Dataset items
^^^^
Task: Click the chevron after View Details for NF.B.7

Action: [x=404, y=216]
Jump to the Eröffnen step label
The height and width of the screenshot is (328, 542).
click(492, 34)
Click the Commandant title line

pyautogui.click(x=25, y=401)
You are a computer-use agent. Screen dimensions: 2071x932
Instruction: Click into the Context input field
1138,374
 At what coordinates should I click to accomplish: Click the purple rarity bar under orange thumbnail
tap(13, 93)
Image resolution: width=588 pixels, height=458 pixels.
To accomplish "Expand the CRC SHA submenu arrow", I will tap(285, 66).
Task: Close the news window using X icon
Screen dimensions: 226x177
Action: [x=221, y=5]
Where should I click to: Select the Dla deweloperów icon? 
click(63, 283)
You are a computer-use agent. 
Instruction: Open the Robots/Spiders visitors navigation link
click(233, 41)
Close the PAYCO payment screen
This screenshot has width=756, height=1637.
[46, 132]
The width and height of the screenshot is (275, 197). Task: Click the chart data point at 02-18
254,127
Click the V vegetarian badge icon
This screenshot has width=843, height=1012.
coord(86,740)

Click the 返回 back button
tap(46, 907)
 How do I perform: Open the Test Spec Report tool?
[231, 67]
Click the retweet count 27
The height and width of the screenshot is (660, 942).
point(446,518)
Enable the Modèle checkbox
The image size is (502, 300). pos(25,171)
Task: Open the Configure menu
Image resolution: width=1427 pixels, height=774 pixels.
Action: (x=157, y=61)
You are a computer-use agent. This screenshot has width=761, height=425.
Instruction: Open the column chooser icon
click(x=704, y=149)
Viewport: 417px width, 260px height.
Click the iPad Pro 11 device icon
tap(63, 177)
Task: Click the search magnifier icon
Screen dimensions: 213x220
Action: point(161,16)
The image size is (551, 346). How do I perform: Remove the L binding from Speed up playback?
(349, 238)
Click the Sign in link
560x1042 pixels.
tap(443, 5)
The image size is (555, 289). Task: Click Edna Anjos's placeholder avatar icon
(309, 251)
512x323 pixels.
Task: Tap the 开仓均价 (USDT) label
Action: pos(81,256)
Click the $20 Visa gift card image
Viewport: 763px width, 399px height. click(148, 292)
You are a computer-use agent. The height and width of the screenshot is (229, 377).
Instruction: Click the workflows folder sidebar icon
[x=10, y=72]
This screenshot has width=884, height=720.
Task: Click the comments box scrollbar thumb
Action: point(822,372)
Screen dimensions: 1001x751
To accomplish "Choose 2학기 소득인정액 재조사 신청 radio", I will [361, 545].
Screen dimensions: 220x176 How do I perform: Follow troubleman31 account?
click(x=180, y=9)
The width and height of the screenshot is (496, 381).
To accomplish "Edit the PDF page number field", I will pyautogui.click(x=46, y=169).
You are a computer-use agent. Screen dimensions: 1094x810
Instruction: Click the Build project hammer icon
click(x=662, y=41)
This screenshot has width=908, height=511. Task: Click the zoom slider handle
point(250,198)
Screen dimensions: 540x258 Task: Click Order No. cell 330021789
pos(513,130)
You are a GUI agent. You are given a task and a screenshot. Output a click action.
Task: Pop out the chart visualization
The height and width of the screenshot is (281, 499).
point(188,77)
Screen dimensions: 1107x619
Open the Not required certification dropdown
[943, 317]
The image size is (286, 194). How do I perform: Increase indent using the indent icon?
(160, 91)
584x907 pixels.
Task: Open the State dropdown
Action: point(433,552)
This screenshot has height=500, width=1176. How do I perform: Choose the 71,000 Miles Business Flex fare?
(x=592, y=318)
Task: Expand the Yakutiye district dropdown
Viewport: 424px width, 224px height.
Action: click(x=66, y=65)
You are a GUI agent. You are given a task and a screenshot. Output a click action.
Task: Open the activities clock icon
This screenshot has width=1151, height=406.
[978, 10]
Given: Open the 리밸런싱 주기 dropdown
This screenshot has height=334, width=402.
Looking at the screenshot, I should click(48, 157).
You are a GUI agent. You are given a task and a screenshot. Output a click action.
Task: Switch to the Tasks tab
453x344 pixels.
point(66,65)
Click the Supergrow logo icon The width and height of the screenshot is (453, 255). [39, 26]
^^^^
PROBLEM >>
Please change every "computer-use agent" to "screen-control agent" in the items above and write them out again, leaving everything else the same.

ANSWER FOR THE TASK >>
Task: Click the chevron after View Details for NF.B.7

Action: [x=404, y=216]
Jump to the Eröffnen step label
The height and width of the screenshot is (328, 542).
click(492, 34)
Click the Commandant title line

pyautogui.click(x=25, y=401)
You are a screen-control agent. Screen dimensions: 2071x932
Instruction: Click into the Context input field
1138,374
 At what coordinates should I click to accomplish: Click the purple rarity bar under orange thumbnail
tap(13, 93)
Image resolution: width=588 pixels, height=458 pixels.
To accomplish "Expand the CRC SHA submenu arrow", I will tap(285, 66).
Task: Close the news window using X icon
Screen dimensions: 226x177
Action: [x=221, y=5]
Where should I click to: Select the Dla deweloperów icon? 
click(63, 283)
You are a screen-control agent. 
Instruction: Open the Robots/Spiders visitors navigation link
click(233, 41)
Close the PAYCO payment screen
This screenshot has width=756, height=1637.
[46, 132]
The width and height of the screenshot is (275, 197). Task: Click the chart data point at 02-18
254,127
Click the V vegetarian badge icon
This screenshot has width=843, height=1012.
coord(86,740)

Click the 返回 back button
tap(46, 907)
 How do I perform: Open the Test Spec Report tool?
[231, 67]
Click the retweet count 27
The height and width of the screenshot is (660, 942).
point(446,518)
Enable the Modèle checkbox
The image size is (502, 300). pos(25,171)
Task: Open the Configure menu
Image resolution: width=1427 pixels, height=774 pixels.
Action: (x=157, y=61)
You are a screen-control agent. This screenshot has width=761, height=425.
Instruction: Open the column chooser icon
click(x=704, y=149)
Viewport: 417px width, 260px height.
Click the iPad Pro 11 device icon
tap(63, 177)
Task: Click the search magnifier icon
Screen dimensions: 213x220
Action: point(161,16)
The image size is (551, 346). How do I perform: Remove the L binding from Speed up playback?
(349, 238)
Click the Sign in link
560x1042 pixels.
tap(443, 5)
The image size is (555, 289). Task: Click Edna Anjos's placeholder avatar icon
(309, 251)
512x323 pixels.
Task: Tap the 开仓均价 (USDT) label
Action: pos(81,256)
Click the $20 Visa gift card image
Viewport: 763px width, 399px height. click(148, 292)
You are a screen-control agent. The height and width of the screenshot is (229, 377).
Instruction: Click the workflows folder sidebar icon
[x=10, y=72]
This screenshot has width=884, height=720.
Task: Click the comments box scrollbar thumb
Action: point(822,372)
Screen dimensions: 1001x751
To accomplish "Choose 2학기 소득인정액 재조사 신청 radio", I will [361, 545].
Screen dimensions: 220x176 How do I perform: Follow troubleman31 account?
click(x=180, y=9)
The width and height of the screenshot is (496, 381).
To accomplish "Edit the PDF page number field", I will pyautogui.click(x=46, y=169).
You are a screen-control agent. Screen dimensions: 1094x810
Instruction: Click the Build project hammer icon
click(x=662, y=41)
This screenshot has width=908, height=511. Task: Click the zoom slider handle
point(250,198)
Screen dimensions: 540x258 Task: Click Order No. cell 330021789
pos(513,130)
You are a GUI agent. You are given a task and a screenshot. Output a click action.
Task: Pop out the chart visualization
The height and width of the screenshot is (281, 499).
point(188,77)
Screen dimensions: 1107x619
Open the Not required certification dropdown
[943, 317]
The image size is (286, 194). How do I perform: Increase indent using the indent icon?
(160, 91)
584x907 pixels.
Task: Open the State dropdown
Action: point(433,552)
This screenshot has height=500, width=1176. How do I perform: Choose the 71,000 Miles Business Flex fare?
(x=592, y=318)
Task: Expand the Yakutiye district dropdown
Viewport: 424px width, 224px height.
Action: click(x=66, y=65)
You are a GUI agent. You are given a task and a screenshot. Output a click action.
Task: Open the activities clock icon
This screenshot has width=1151, height=406.
[978, 10]
Given: Open the 리밸런싱 주기 dropdown
This screenshot has height=334, width=402.
Looking at the screenshot, I should click(48, 157).
You are a GUI agent. You are given a task and a screenshot. Output a click action.
Task: Switch to the Tasks tab
453x344 pixels.
point(66,65)
Click the Supergrow logo icon The width and height of the screenshot is (453, 255). [39, 26]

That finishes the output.